Mosca - È andato tutto come previsto, secondo gli schemi di una pseudodemocrazia che non cerca più nemmeno di salvare le apparenze. Ha trionfato Dmitri Medvedev, il candidato prescelto dal presidente uscente Vladimir Putin a succedergli in un ambiguo duopolio che lo vedrà premier. E ieri a mezzanotte, quando i risultati erano già ampiamente delineati, i due alleati si sono presentati a sorpresa a un concerto rock appena fuori dal Cremlino promettendo una scontata continuità. «Ci fidiamo l’uno dell’altro - ha detto Medvedev ai sostenitori - e questa è la cosa più importante. Si può mantenere la linea proposta da Putin». Più chiaro di così non poteva essere. Solo più tardi, in conferenza stampa, ha precisato che la politica estera la farà il Presidente, cioè lui: «Il mio ufficio è al Cremlino - ha detto - mentre quello del governo, secondo la Costituzione, è alla Casa Bianca».
Il regime aveva escluso da tempo i concorrenti più pericolosi, come i liberali Nemtsov, Kasparov, Kasyanov, ammettendo in lizza solo tre comprimari rassegnati alla sconfitta. Putin, che avendo terminato il secondo mandato consecutivo non poteva candidarsi per la terza volta, aveva chiesto ai russi una massiccia affluenza alle urne. E così è stato: la partecipazione è stimata al 70%, più del 65% registrato alle legislative di dicembre.
Alla vigilia aveva invitato a sostenere il suo delfino «per continuare le riforme» da lui intraprese «e garantire un futuro radioso alla Russia». E anche questo desiderio è stato esaudito: il 42enne Medvedev ha vinto con un travolgente 70% davanti al comunista Ghennady Zyuganov (18%), al populista Vladimir Zhirinovsky (10%), mentre l'enigmatico Andrei Bogdanov ha racimolato appena l'1,3%. Il nuovo presidente russo ha ottenuto una percentuale leggermente inferiore al 72% ottenuto dal suo predecessore quattro anni fa. E anche questo rientra nello schema.

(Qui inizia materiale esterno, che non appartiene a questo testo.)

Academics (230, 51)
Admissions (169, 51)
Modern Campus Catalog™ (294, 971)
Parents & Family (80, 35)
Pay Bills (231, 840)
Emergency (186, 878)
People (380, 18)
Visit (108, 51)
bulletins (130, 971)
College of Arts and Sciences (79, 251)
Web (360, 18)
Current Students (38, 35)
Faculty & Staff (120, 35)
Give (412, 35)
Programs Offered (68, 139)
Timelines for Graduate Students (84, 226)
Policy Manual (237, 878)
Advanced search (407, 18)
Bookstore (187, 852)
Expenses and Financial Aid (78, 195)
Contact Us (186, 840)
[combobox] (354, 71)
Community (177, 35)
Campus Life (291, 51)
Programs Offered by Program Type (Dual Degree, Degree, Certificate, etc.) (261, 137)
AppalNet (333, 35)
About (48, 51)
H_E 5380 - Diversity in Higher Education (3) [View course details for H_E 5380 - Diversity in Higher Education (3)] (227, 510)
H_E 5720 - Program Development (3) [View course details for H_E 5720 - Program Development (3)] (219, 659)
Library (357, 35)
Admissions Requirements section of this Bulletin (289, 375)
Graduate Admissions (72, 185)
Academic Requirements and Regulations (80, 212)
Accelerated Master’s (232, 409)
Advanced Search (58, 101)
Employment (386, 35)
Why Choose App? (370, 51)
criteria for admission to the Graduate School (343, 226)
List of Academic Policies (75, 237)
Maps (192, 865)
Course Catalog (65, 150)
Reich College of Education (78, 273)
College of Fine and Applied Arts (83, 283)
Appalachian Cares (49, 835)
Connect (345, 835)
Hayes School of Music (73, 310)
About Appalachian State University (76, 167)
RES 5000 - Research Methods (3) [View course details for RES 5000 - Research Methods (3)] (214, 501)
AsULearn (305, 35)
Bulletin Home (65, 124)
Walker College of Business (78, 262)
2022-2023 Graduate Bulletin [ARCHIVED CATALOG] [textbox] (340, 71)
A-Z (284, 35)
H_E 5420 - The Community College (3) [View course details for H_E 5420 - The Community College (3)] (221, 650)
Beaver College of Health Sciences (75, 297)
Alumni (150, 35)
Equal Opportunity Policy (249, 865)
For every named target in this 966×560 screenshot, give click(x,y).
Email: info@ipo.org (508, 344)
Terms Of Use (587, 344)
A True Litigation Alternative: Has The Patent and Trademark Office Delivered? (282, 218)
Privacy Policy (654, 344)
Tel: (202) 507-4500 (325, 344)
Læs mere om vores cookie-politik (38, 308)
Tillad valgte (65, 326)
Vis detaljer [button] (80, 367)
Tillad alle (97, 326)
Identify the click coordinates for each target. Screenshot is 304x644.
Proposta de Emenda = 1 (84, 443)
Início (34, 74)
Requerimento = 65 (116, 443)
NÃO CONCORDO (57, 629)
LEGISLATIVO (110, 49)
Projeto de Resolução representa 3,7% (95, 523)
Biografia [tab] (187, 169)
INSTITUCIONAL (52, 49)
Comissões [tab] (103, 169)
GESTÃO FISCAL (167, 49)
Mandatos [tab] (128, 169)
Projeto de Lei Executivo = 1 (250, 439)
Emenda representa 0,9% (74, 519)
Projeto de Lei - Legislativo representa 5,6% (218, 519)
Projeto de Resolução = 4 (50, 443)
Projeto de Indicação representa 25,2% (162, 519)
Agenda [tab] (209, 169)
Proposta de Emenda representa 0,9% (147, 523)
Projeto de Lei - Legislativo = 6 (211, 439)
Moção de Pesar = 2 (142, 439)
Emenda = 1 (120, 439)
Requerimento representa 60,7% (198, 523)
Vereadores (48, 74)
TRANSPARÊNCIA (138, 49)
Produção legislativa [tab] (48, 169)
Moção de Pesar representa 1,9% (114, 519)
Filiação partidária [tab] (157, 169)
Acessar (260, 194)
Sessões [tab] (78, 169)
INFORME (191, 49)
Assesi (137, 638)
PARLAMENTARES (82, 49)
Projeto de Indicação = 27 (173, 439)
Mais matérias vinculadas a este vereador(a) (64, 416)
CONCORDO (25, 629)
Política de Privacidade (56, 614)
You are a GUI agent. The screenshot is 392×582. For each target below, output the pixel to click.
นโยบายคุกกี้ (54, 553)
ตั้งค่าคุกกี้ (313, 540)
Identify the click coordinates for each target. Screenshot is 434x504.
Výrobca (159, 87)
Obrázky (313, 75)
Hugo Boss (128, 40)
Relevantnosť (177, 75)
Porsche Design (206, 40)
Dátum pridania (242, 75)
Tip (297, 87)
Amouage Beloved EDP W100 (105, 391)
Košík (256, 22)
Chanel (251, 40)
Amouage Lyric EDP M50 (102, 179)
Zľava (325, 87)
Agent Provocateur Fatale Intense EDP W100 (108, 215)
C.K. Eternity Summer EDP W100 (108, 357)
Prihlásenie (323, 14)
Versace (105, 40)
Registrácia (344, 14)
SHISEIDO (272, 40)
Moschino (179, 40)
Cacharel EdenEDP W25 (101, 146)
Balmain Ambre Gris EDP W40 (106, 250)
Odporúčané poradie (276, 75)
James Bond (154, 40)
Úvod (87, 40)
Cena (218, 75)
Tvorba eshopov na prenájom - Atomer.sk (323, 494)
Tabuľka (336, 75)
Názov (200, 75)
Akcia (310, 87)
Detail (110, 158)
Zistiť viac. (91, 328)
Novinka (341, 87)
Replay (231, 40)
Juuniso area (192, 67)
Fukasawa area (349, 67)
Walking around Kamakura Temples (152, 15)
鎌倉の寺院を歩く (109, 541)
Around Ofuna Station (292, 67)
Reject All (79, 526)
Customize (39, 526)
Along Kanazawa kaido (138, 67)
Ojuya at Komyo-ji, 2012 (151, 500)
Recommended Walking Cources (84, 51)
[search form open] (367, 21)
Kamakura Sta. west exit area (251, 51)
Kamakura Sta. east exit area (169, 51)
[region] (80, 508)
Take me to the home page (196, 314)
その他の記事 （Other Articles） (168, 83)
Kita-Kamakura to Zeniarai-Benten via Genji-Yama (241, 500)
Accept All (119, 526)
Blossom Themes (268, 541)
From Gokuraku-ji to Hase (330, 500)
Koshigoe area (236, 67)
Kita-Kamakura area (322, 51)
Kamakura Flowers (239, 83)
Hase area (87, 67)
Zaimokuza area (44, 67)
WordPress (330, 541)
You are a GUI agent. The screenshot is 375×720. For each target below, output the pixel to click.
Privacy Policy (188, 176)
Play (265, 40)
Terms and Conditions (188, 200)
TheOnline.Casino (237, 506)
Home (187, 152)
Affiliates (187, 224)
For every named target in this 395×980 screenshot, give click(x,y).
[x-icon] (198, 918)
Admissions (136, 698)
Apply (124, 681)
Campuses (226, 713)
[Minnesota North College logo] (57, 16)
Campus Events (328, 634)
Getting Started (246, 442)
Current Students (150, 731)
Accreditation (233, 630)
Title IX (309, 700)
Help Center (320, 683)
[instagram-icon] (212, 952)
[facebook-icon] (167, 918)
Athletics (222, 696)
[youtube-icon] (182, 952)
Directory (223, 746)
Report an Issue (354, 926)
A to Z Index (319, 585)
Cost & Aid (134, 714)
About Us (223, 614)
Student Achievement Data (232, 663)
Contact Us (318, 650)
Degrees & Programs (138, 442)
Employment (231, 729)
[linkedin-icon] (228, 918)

L'ex campione del mondo di scacchi Garry Kasparov - che ieri pomeriggio è stato fermato brevemente nei pressi della Piazza Rozza perché camminava con un sacco con la scritta «io non voto» - ha definito questa consultazione una farsa. I brogli sono stati meno evidenti rispetto a tre mesi fa, soprattutto a Mosca, dove nei seggi sono ricomparse paratie e tendine per garantire la segretezza del voto. Ma nel resto del Paese i pochi osservatori ammessi hanno segnalato decine di anomalie, peraltro inutili perché Medvedev, nella scia di un popolarissimo Putin, avrebbe vinto comunque. Il Cremlino, però, non poteva accontentarsi di un successo, esigeva un trionfo.
Così molte urne che alle sette del mattino erano piene di schede già compilate, diversi soldati di leva sono stati costretti a votare con a fianco i superiori.